What you need to do. Could you return each line from the one bearing "Task: Toggle the" through the last line of the entries, exactly as it stands, with no pictures?
╭─ Data supplied
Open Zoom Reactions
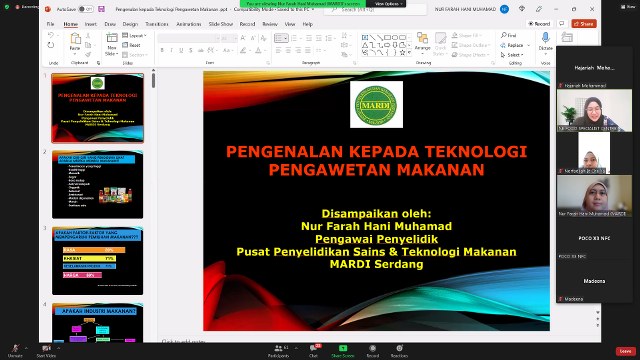pos(399,351)
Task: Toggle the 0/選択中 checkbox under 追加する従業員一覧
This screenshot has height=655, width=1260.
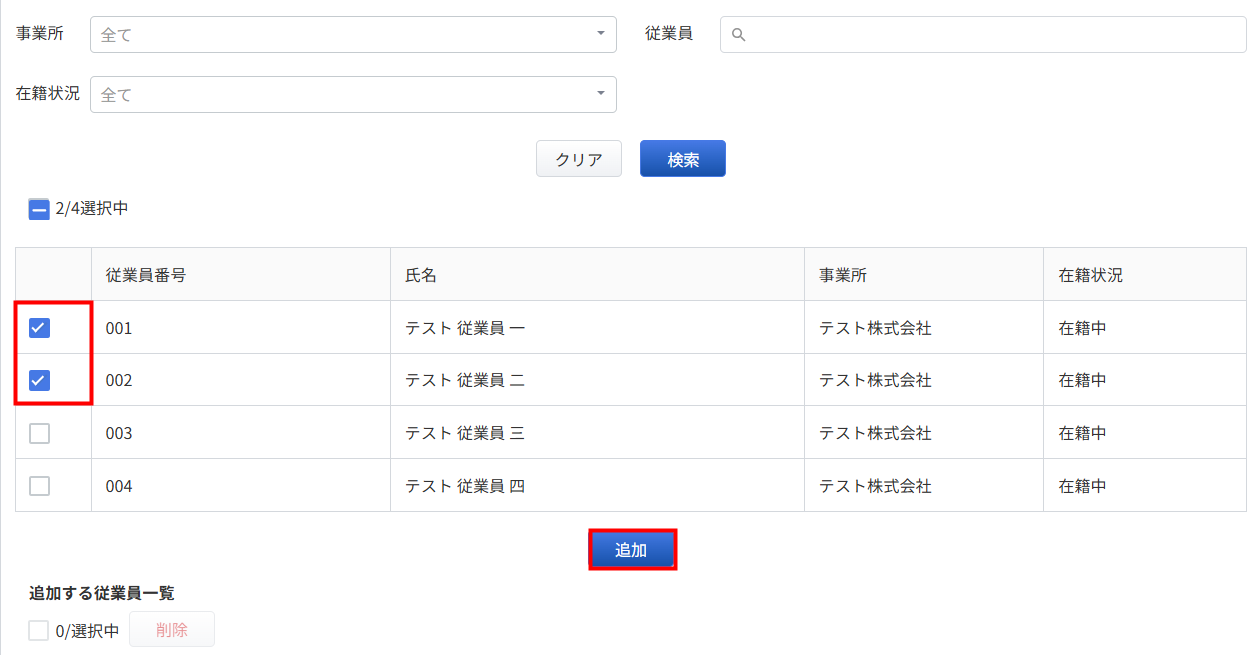Action: click(x=39, y=631)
╰─
Solution.
Task: Toggle the 0/選択中 checkbox under 追加する従業員一覧
This screenshot has height=655, width=1260.
Action: click(x=39, y=631)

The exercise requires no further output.